Stored entries

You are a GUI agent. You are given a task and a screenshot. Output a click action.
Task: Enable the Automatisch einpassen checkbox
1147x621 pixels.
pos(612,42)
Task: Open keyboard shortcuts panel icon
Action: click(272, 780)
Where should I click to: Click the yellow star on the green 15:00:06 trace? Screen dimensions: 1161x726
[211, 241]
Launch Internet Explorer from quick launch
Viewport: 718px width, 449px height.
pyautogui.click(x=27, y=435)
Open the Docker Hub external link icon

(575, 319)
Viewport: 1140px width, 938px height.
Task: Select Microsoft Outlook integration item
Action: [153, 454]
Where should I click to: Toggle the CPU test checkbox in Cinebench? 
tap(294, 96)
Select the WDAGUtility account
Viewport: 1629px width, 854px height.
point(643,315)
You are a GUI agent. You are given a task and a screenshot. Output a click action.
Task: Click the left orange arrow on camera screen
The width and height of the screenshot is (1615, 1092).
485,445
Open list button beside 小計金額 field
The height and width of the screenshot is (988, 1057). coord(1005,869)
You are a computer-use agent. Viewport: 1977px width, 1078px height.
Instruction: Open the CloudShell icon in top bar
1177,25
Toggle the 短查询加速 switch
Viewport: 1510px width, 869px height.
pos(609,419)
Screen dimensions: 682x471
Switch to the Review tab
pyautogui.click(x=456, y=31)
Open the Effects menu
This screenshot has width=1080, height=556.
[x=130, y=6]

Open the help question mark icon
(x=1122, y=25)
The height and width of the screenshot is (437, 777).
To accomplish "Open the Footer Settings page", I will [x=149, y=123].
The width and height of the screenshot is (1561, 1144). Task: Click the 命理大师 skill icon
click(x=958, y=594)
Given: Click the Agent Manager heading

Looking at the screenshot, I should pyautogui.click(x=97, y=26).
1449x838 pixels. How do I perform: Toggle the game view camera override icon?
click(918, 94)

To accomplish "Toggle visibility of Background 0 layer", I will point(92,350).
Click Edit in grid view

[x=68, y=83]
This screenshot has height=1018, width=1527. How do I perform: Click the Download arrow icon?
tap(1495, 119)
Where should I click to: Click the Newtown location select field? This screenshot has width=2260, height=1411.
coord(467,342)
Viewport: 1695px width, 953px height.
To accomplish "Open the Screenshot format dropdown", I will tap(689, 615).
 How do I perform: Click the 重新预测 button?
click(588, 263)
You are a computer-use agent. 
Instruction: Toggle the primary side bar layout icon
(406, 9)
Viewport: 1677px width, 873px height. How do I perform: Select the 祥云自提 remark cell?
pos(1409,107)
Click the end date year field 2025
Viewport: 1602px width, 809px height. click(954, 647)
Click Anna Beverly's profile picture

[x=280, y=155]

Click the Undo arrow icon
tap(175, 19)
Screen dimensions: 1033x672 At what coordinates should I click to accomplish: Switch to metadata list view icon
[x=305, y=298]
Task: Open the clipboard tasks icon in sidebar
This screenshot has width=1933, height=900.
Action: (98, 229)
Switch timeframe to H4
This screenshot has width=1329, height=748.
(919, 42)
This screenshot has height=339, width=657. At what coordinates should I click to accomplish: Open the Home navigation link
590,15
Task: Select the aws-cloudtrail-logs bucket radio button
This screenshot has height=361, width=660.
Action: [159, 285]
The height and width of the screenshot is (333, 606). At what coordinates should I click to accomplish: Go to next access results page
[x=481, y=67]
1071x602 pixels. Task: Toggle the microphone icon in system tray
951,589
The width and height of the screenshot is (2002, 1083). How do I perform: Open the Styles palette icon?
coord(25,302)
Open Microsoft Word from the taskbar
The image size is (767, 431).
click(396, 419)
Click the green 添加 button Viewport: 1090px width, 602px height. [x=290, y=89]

Exercise instructions >> Only lines that contain "computer" are needed, so copy each of them from the data.

Task response >>
You are a computer-use agent. Viewport: 1977px width, 1078px height.
You are a computer-use agent. 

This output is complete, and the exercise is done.